The concept of "sufficient statistic" has a geometric interpretation, that we illustrate with the normal distribution N(µ, σ²). We assume that σ² is fixed. The parameter θ of the foregoing paragraph is therefore the mean µ.

We consider 2-samples, whose distribution in the (x1, x2) plane is binormal with circular symmetry Lµ(x1, x2). We index L with µ as a reminder that this distribution depends on the value of µ.

The above illustration represents Lµ(x1, x2) for µ = 0.

It can be shown that the sample mean m = (x1+ x2) /2 is a sufficient statistic for µ. For a given number t, the samples satisfying m = t are on a line at 45° of the axes (blue line).
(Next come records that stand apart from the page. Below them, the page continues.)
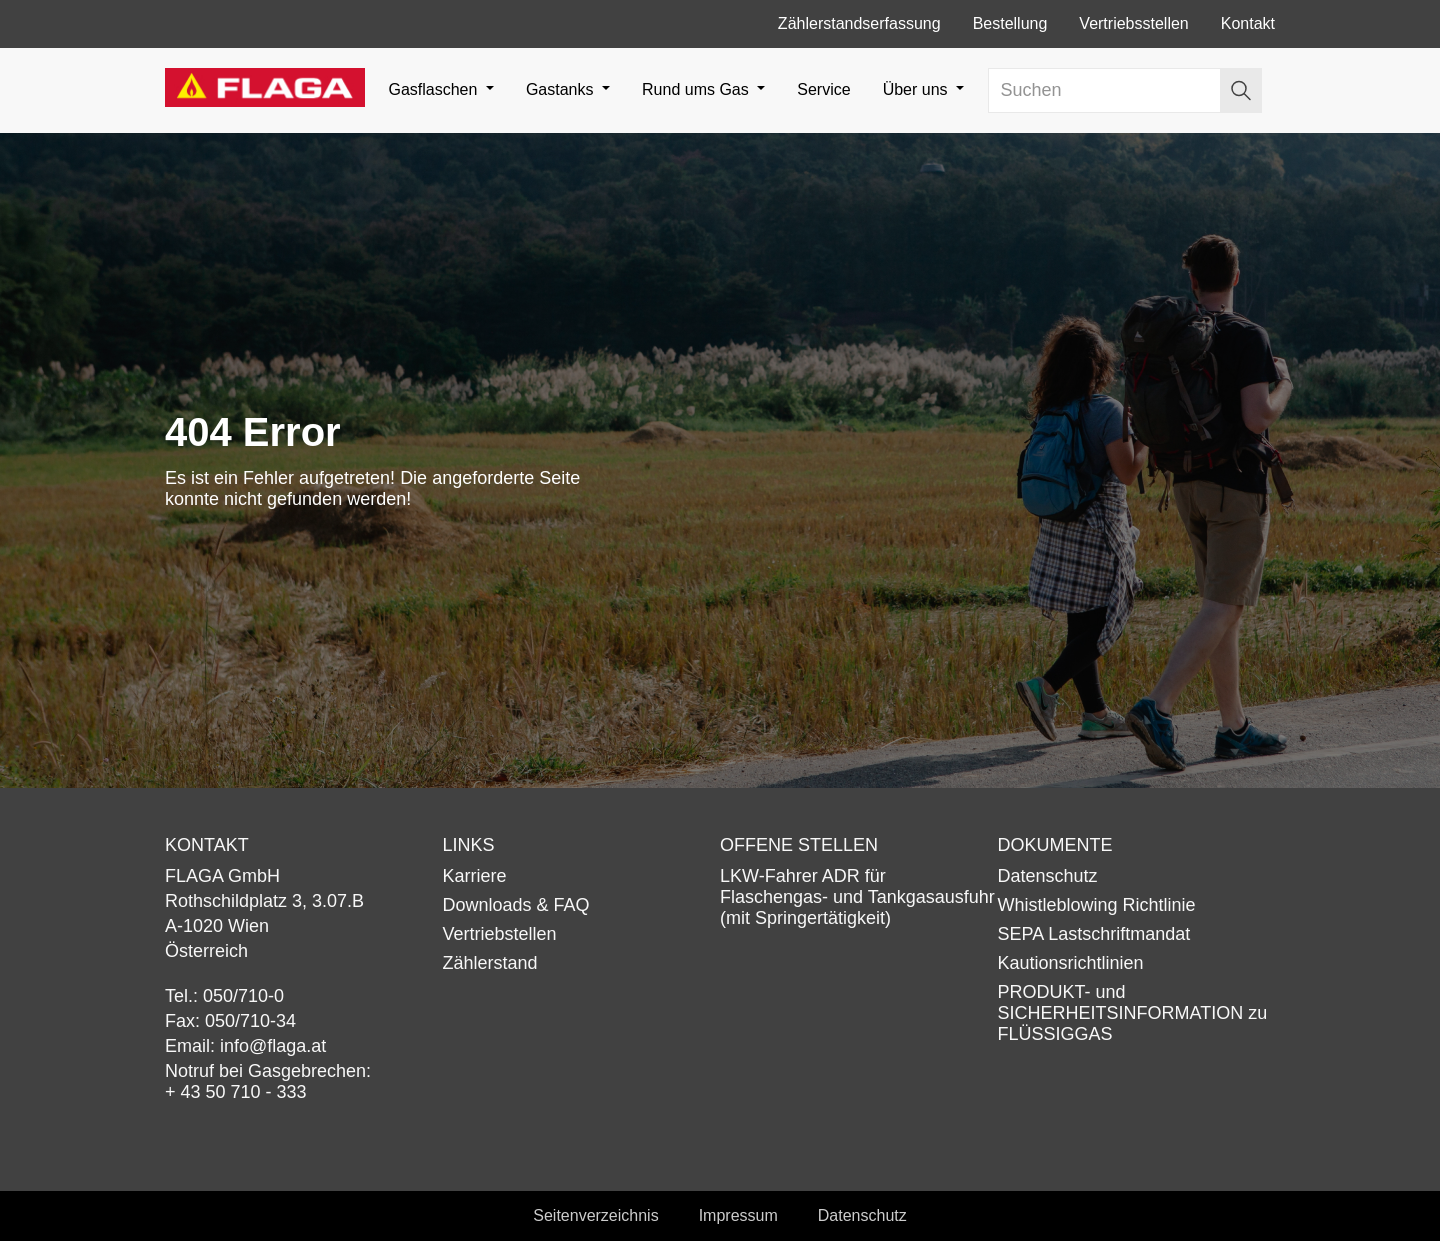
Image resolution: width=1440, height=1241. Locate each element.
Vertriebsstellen (1133, 23)
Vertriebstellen (500, 934)
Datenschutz (1048, 876)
The conditional distribution Lµ=0(x1, x2 | m = t ) is the distribution encountered while moving along this blue line. Its values are the values of  Lµ=0(x1, x2) on the line, normalized so that the integral of these values is 1.

This conditional distribution is normal.

Now consider another value for µ. The distribution Lµ(x1, x2) is different (lower image of the above illustration). The expression m = t is materialized by another blue line just above the first one. Because m is a sufficient statistic, the distributions on these two blue lines are identical (but of course, this classical result can also be demontrated directly).